What is the likelihood that I have a gallstone stuck in my bile duct?
I had my gallbladder removed on 3/21/13 and the week following surgery I felt great. The past two, however, I have felt extremely nauseous, all day every day. My doctor did the four liver function tests and all results were normal except the ALK PHOS test. My level was 132. At the time, I had not been experiencing any pain, so the doctor said that he didn't believe I had any remaining stones. He said that if you are obese (which I am), your level can be elevated. For the past several day, I have been experiencing the same pain I had prior to surgery, but to a bit lesser extent. It feels like I have had a couple of small attacks. The pain is in my right rib, upper mid / right side of back, and in my chest. Today I was vomiting. My question is about the likelihood of having a stone in my duct. Being that my level was only slightly elevated, is it likely that I have a stone or not? I have requested my doctor contact me so I will follow up with him, but would appreciate any feedback anyone has.
Additionally, my MPV level was slightly elevated as well (11.2). Could the two be connected? I read that elevated levels for both can mean hyperthyroidism. I've been checked for this twice in the past year, but my TSH levels have been normal. I know you can still have issues even though the TSH tests are normal, but what is the likelihood of that? For the past year I have been excessively hot, sweating more than normal, had a low-grade fever, tremors in my hands, anxiety, insomnia, and now for the past month or two, heart palpitations....all symptoms of an overactive thyroid, but is it likely with my levels being only slightly elevated, that this could be what has been causing me those problems this past year?

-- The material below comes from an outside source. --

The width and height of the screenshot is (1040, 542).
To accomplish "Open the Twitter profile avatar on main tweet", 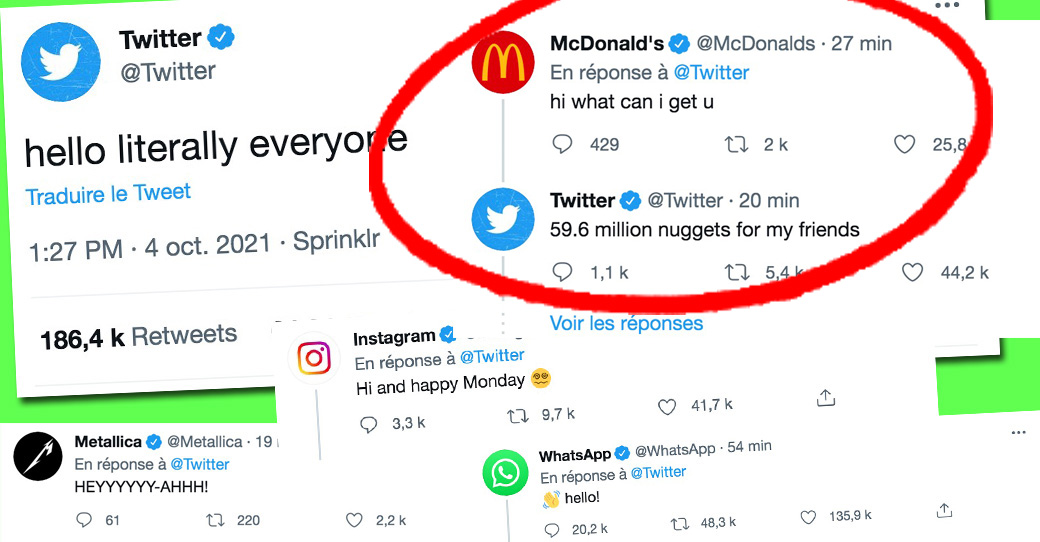I will click(60, 62).
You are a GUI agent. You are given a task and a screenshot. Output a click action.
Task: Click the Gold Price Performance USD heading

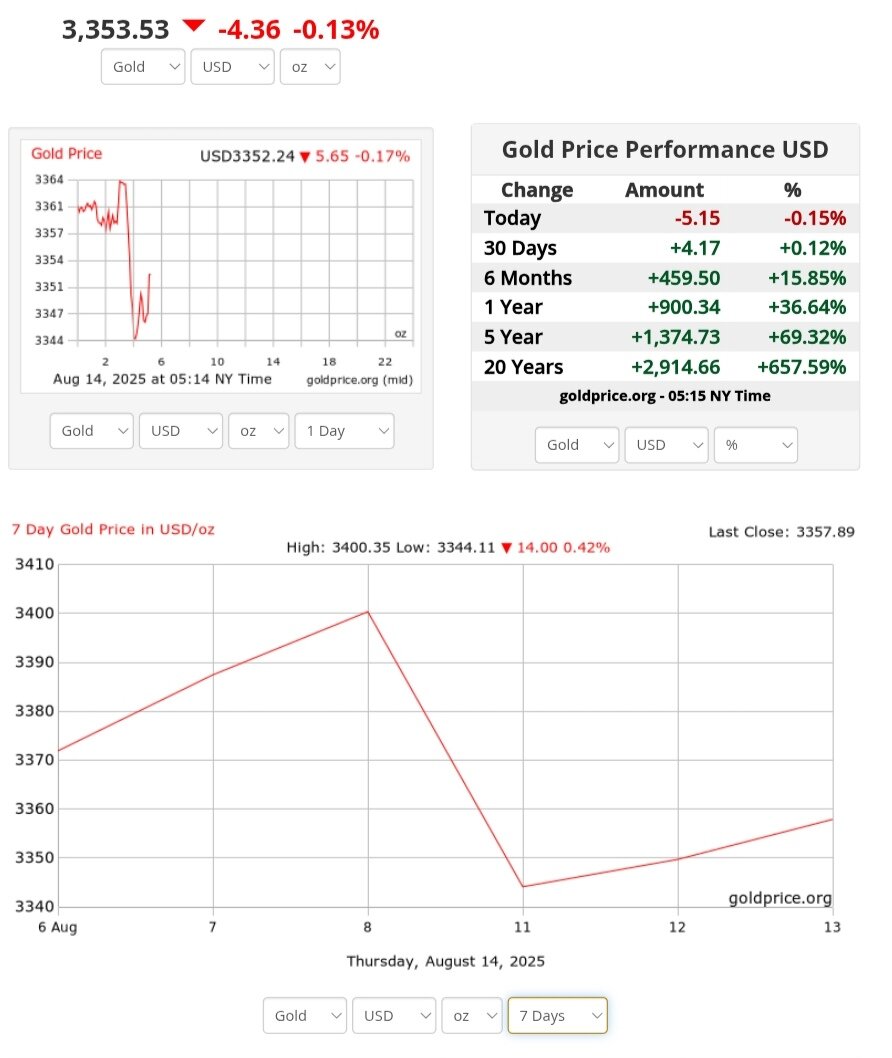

The most common reason for recurrent pain soon after gallbladder surgery is sludge or stones that have passed down the main bile duct. This is typically evaluated by repeating your liver function tests and obtaining a MRCP. An MRCP would be preferable to an ERCP in this situation. This is merely a specialized MRI scan which doesn't require any scopes be inserted or tubes placed up the bile duct. Your surgeon needs to know about your symptoms.
In sub clinical forms of hyperthyroidism, there may not be elevation of thyroxine (T3 & T4) levels, but there can be a reduction of TSH levels. Palpitation and tremors can be seen with anxiety also. But it may be worthwhile to check your thyroid status again after 4 weeks.